Stepping into a management role can be both exciting and overwhelming. In this post, we help you to understand what it’s like to transition from individual contributor to manager and provide tips to successfully navigate your first months in the role.

You’re a manager, now what? (What got you here won’t get you there)

Stepping into a management role can be equal parts exciting and overwhelming. Until this point, you’ve likely spent a considerable amount of time proving yourself as an individual contributor, showing your potential and interest to try out a management role, and putting in the work to get the position. You’ve poured a lot of energy into reaching this goal, and you’ve done it. You find yourself in a management position for the first time, and…. Now what? What should you focus on? What should you actually do? “How do you do this job?!”

The good news is that as a senior individual contributor, you’ve (hopefully) already practiced a lot of leadership skills, maybe without noticing it. The catch is, this is a different job. You’re a junior again, congratulations! Whilst each person’s experience will vary, I want to throw a few tips your way which may help you navigate those first months in your journey as a manager.

Know your value

I’ll start with some of the most impactful advice I’ve received: Your value is not the same, and it’s your role to figure it out. Your team may have a vision or mission, but I’m not talking about this. I’m talking about your personal value to your team that can act as your own personal North Star when deciding what to act on and how to lead. 

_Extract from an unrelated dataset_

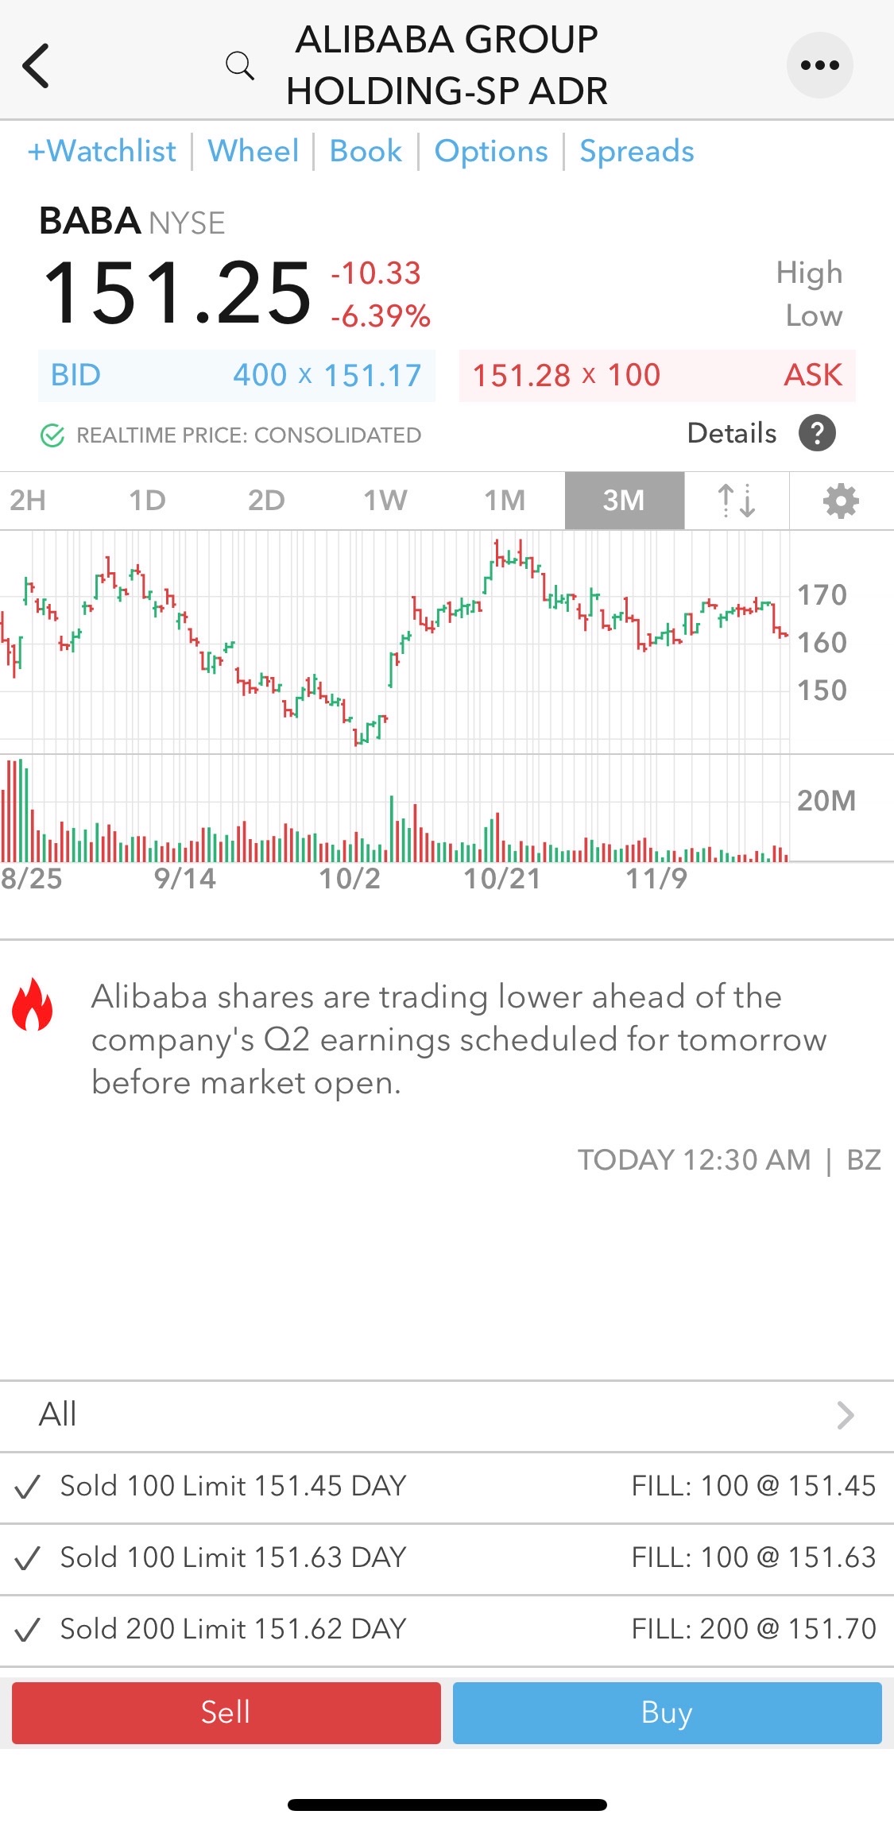Image resolution: width=894 pixels, height=1830 pixels.
Task: Add BABA via +Watchlist link
Action: [x=102, y=151]
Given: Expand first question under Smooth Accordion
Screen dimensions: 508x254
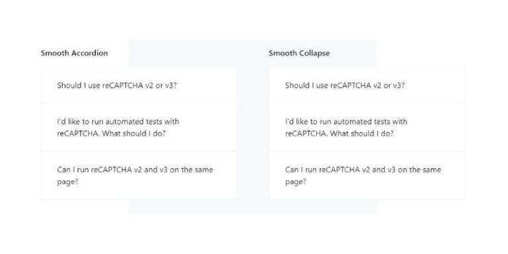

The main challenge is that it’s natural to want to add value where you’re the most comfortable, rather than where you’re needed the most. If you’ve worked in a senior individual contributor (IC) role, you’ll have strong engineering expertise in your domain, and it will be tempting to lean on those skills as much as possible. It makes sense – your technical skills have probably made up a huge chunk of your value up until this point. The catch is that your technical excellence is probably now the least important quality you have. Before you instinctively challenge that, try this quick exercise: Think of the best manager you ever had. What made them great? What brought them to your mind as the best manager you’ve had? Was it their raw technical prowess? I’d wager probably not.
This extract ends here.